I'm surprised the compiler won't warn here then, if length() is unsigned and we're using it as signed.
Comment 26 Alexey Proskuryakov 2011-06-16 14:59:34 PDT
Comment on attachment 97489 [details]
Patch

View in context: https://bugs.webkit.org/attachment.cgi?id=97489&action=review

> LayoutTests/ChangeLog:8
> +        Added test cases covering four cases of using innerHTML with null bytes in XHTML.

four cases?

>> Source/WebCore/dom/XMLDocumentParser.h:61
>> +        static PassRefPtr<XMLParserContext> createStringParser(xmlSAXHandlerPtr handlers, void* userData);
> 
> The handlers name doesn't add anything (it's already described well by the type), so I wouldn't add it.  But I appreciate you adding the void*.

Yup, "handlers" needn't be here.

>> Source/WebCore/dom/XMLDocumentParserLibxml2.cpp:514
>> +    ASSERT(chunk.length() <= INT_MAX);
> 
> What happens if we do pass a length over INT_MAX to xmlCreateMemoryParserCtxt?

This assertion is not particularly useful.

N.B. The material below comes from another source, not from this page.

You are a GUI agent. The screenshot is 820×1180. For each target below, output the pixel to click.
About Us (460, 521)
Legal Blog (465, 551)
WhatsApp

It won't help us uncover any problems earlier, because we will never have chunks that long in practice.

Perhaps a comment explaining where the length check is made would be more appropriate.
Comment 27 Vicki Pfau 2011-06-16 18:08:02 PDT
Created attachment 97531 [details]
Patch
Comment 28 WebKit Review Bot 2011-06-16 22:54:26 PDT
Comment on attachment 97531 [details]
Patch

Clearing flags on attachment: 97531

Committed r89118: <http://trac.webkit.org/changeset/89118>
Comment 29 WebKit Review Bot 2011-06-16 22:54:33 PDT
All reviewed patches have been landed.  Closing bug.